I went to work and consulted with coding and CDI to see how many hours they were typically spending on reconciling DRG mismatches. I was surprised to learn that they were spending anywhere from 2-4 hours a day, which took away from more productive time. At times the CDI or coding managers were pulled in for their opinions, and the physician advisor was consulted if they could not come to an agreement. A lot of productive time was spent on researching coding guidelines or other official coding resources to determine who was right.
Next, I reviewed the organization’s coding audits, going back a few years. I learned that the coding team had a 98-100-percent accuracy rate, consistently.

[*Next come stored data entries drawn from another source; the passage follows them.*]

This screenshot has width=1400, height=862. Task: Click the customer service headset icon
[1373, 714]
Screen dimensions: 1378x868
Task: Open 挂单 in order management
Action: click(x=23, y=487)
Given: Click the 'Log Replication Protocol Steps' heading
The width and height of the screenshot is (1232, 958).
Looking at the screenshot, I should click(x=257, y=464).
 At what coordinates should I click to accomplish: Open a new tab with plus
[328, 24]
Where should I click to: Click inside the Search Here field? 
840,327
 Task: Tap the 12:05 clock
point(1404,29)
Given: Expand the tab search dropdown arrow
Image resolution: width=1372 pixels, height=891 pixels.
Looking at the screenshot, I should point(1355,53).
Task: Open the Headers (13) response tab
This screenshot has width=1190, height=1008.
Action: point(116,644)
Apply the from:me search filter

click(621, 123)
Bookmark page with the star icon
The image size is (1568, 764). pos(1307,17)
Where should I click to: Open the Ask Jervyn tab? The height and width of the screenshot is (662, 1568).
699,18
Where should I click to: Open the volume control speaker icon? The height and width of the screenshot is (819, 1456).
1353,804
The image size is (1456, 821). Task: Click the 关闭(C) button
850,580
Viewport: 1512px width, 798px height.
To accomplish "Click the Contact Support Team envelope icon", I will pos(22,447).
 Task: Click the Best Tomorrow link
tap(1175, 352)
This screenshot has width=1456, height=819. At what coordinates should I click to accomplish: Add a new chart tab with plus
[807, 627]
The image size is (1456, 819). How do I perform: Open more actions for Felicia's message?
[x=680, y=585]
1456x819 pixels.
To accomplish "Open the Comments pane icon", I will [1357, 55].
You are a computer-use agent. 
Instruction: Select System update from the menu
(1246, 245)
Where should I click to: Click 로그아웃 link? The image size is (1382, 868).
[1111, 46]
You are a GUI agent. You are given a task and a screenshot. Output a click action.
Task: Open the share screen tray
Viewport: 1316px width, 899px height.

As a result of my findings, I implemented the following DRG reconciliation process. If there was a DRG mismatch found during the final coding of an account, the account was routed to a DRG mismatch work queue instead of being sent to the CDI specialist. This was all done before final billing was done. The person responsible for monitoring that work queue was a highly skilled IP auditor with CDI experience. This person would be the final determinator as to which DRG was correct. The IP auditor then was able to identify CDI and coding weaknesses, and provide education to both teams.
As a result of this workflow change, we saw an increase in both coding and CDI productivity; accounts were being billed quicker, there was a decrease in the discharged not final billed (DNFB) claims, and the overall morale of both teams was enhanced.
The administrative team fully supported this workflow change, and it was a win-win for everyone!